L’Union européenne envisage un assouplissement temporaire de sa ambitieuse législation sur l’intelligence artificielle (IA). Selon le Financial Times, la Commission européenne prépare une proposition visant à suspendre provisoirement certaines parties du règlement sur l’IA — entré en vigueur en 2024. Cette possible inflexion intervient sous la pression croissante du gouvernement américain et des grands groupes technologiques, qui alertent sur le risque de freiner l’innovation avec des règles trop strictes.
La proposition s’inscrit dans un vaste « paquet de simplification », qui sera présenté le 19 novembre. Si le plan est adopté, les fournisseurs d’IA générative, tels que les chatbots et les générateurs d’images, disposeraient d’une année supplémentaire pour s’adapter. L’application des amendes et des obligations de transparence ne commencerait alors qu’en août 2027.
La Commission européenne veut simplifier la réglementation
La Commission européenne souligne qu’aucune décision définitive n’a encore été prise. « Nous réfléchissons à reporter temporairement certaines dispositions du règlement sur l’IA », a déclaré Thomas Regnier, de la Commission. Cet assouplissement s’inscrit dans « l’omnibus numérique » — un ensemble de mesures destiné à simplifier la réglementation numérique européenne et à mieux l’aligner sur le rythme rapide des évolutions technologiques.
Présenté en 2021, le règlement sur l’IA vise à encadrer l’intelligence artificielle de manière sûre, transparente et éthique. Il instaure un système fondé sur les risques pour déterminer quelles applications d’IA doivent se soumettre à des règles plus strictes. Le texte est officiellement entré en vigueur en août 2024 et son application sera progressive pendant une période de six à trente-six mois.
Les entreprises pourraient disposer de plus de temps pour s’adapter
Les systèmes d’IA considérés comme « à haut risque » — par exemple en medtech ou dans le recrutement — relèvent des dispositions les plus strictes. Ces règles devaient s’appliquer à partir d’août 2026. Selon les nouveaux plans, les entreprises pourraient toutefois bénéficier d’un an supplémentaire avant l’entrée en vigueur des sanctions.
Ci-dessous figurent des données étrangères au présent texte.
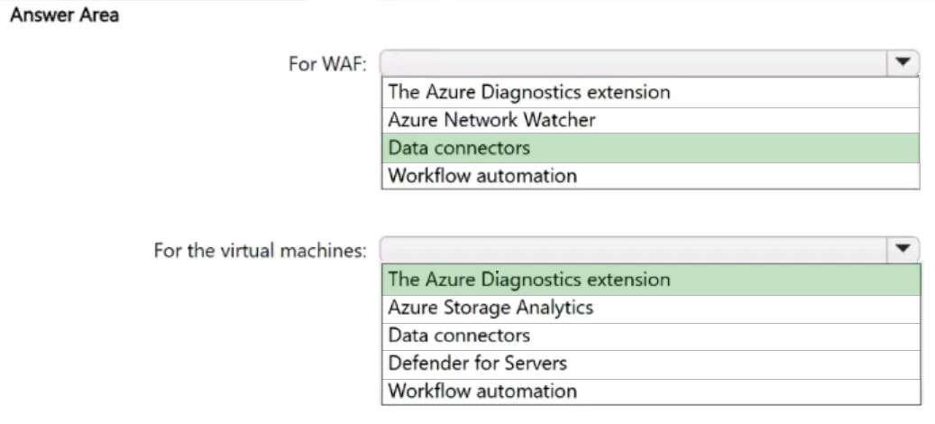Pick the last entry in the WAF list
This screenshot has width=935, height=424.
[x=482, y=175]
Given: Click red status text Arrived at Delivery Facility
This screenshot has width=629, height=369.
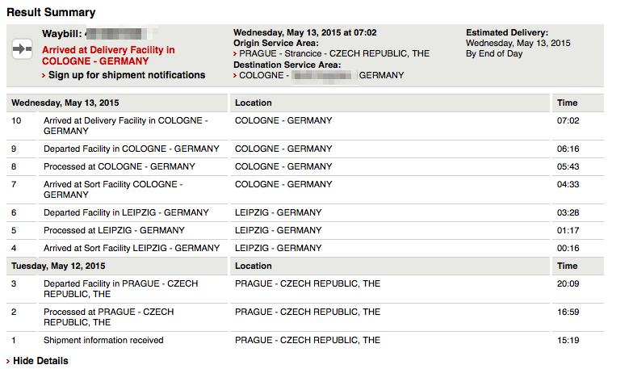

L’UE veut ainsi éviter que les contraintes administratives ne brident les acteurs innovants.
La proposition en est encore à un stade précoce et fait actuellement l’objet de discussions au sein de la Commission et avec les États membres de l’UE. « Plusieurs options sont sur la table, mais aucune décision formelle n’a été prise pour l’instant », précise Regnier. « La Commission reste pleinement attachée au règlement sur l’IA et à ses objectifs. »
Bruxelles cherche l’équilibre entre innovation et protection
Ce possible ajustement montre que Bruxelles cherche un nouvel équilibre entre protection des citoyens et marge de manœuvre pour la croissance technologique. L’Union européenne veut éviter que sa rigueur réglementaire n’incite les entreprises à développer leurs innovations hors d’Europe, notamment aux États-Unis ou en Asie.
« L’IA est une technologie de rupture dont nous commençons à peine à mesurer les effets », estime Petr Kozyakov, CEO de la fintech Mercuryo. « L’Europe doit maintenir des standards élevés, sans pour autant entraver l’innovation. L’avenir de notre compétitivité en dépend. »
La stratégie numérique européenne en mouvement
La remise à plat du règlement sur l’IA s’inscrit dans un contexte plus large de compétition technologique mondiale. Tandis qu’au début de 2025 les États-Unis ont interdit le développement des monnaies numériques de banque centrale (CBDC), la Banque centrale européenne a au contraire accéléré ses travaux sur l’euro numérique. Celui-ci ne devrait toutefois être lancé qu’en 2029.
Le possible assouplissement du règlement sur l’IA illustre la volonté de l’Europe d’ajuster sa trajectoire numérique à un monde en rapide mutation. En desserrant certaines règles sans renoncer aux principes clés de sécurité et de transparence, Bruxelles tente de trouver un équilibre entre innovation et protection — une étape cruciale pour renforcer la position technologique européenne.